It was an odd sound: the subdued shuffle of 50,000 shoulders shrugged.
Argentina had just crossed for their seventh try, pushing beyond 50 points and setting a record winning margin over Wales. At the final whistle there were no boos, no angry chants — just a flat, apathetic hush.
The Principality Stadium is supposed to be a roaring cauldron, a place visitors describe as among the best atmospheres in world rugby. Lately it has not felt like that. A once-proud rugby nation looks depleted.
Both national and club sides feel markedly weaker, while off the field the sport in Wales has been consumed by long-running existential problems. Given that decline has been unfolding for years, Sunday’s heavy defeat was hardly a shock.

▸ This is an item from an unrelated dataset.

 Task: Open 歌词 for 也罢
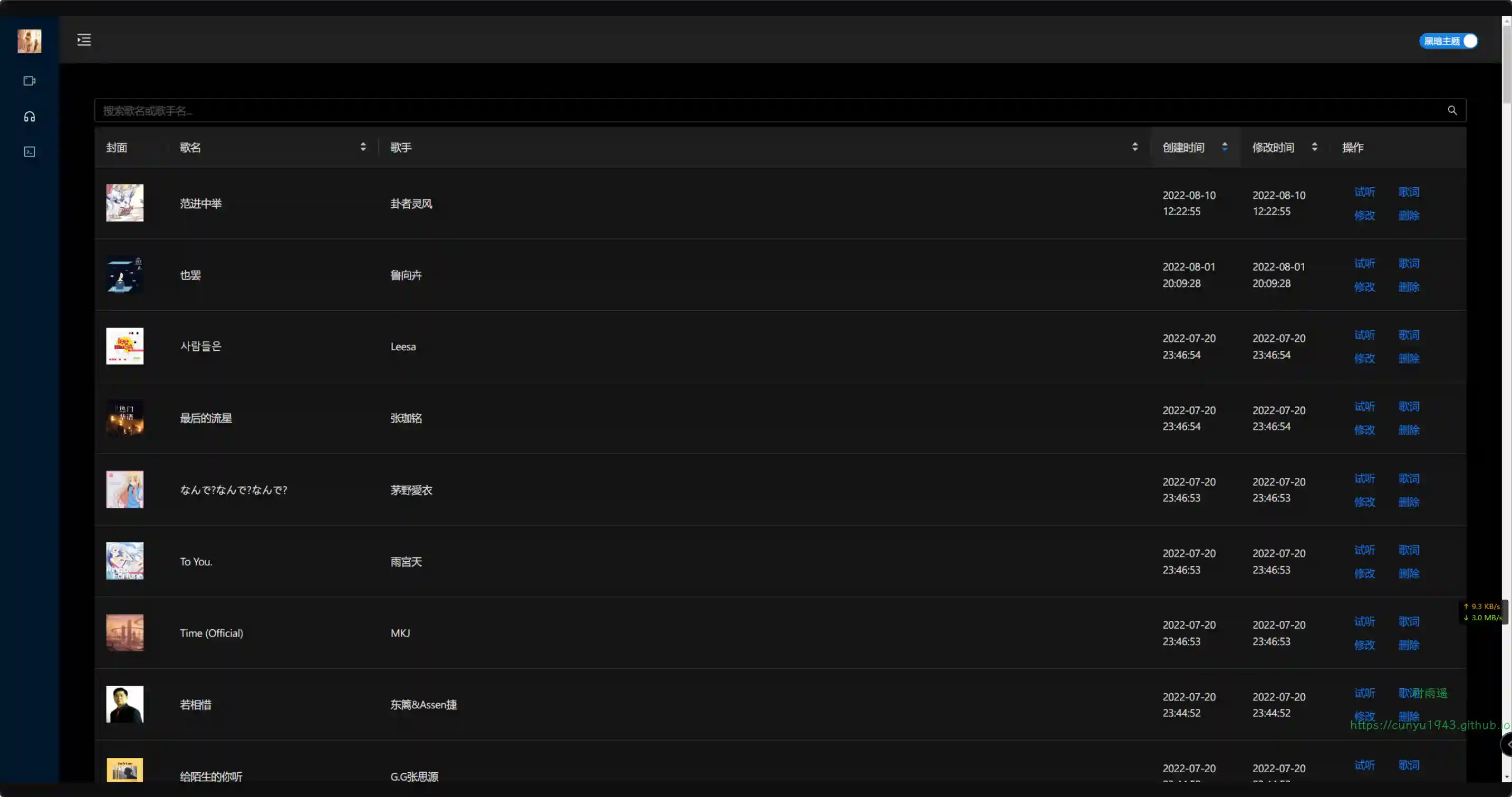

Wales have managed only one Test victory since 2023, while Argentina have registered wins over top teams, including New Zealand this year. Sunday’s match was Steve Tandy’s first in charge — a chance for a reset — yet only 50,185 attended, the smallest non-Covid crowd at the ground since 2016.
That number would be enviable for many teams, but it is a sharp fall from the near-75,000 sell-outs that the Welsh Rugby Union once expected and relied on for revenue. Where packed houses were once routine, there is now a weary acceptance of Wales’ new reality.
More striking than the vacant seats was the mood — flat, passive, almost resigned. The crowd rose briefly when Wales fought back with two tries to level the score in the first half, but that optimism was fleeting.
It’s hard to fault the supporters. This was Wales’ 10th straight home defeat, and the two previous visitors to the Principality had combined for 120 points. Yet as fans filtered out onto Westgate Street after the final whistle, many sounded oddly upbeat. Some praised a sharper attacking look; others took heart from brief periods when Tandy’s inexperienced side competed with superior opposition.
Still, it is grim that conceding 52 points at home — after a record 68 shipped to England at the same stadium last outing — has become almost normal for Wales. Even for a nation used to dramatic swings in fortune, this feels like a low point.
You would scarcely recognise the team that were Six Nations champions four years ago, Grand Slam winners and World Cup semi-finalists just two years before that. Now they sit 12th in the world rankings. Losing has become so routine that the sting has dulled; each Argentina try elicited little more than a weary breath from those in the stands.
Sport endures because of its unscripted drama and the passions it arouses. When the outcome feels preordained, that magic fades. There will at least be some uncertainty when Japan — the only side Wales have beaten in the last two years — visit the Principality on Saturday. But with New Zealand and South Africa to follow in successive weekends, the sense is that those matches could be more of the same.
If the All Blacks and Springboks heap more heavy scores on Wales, the crowd’s reaction is likely to mirror recent displays: resignation and indifference. Losses alone are demoralising, but Welsh rugby now risks losing something deeper — its very soul.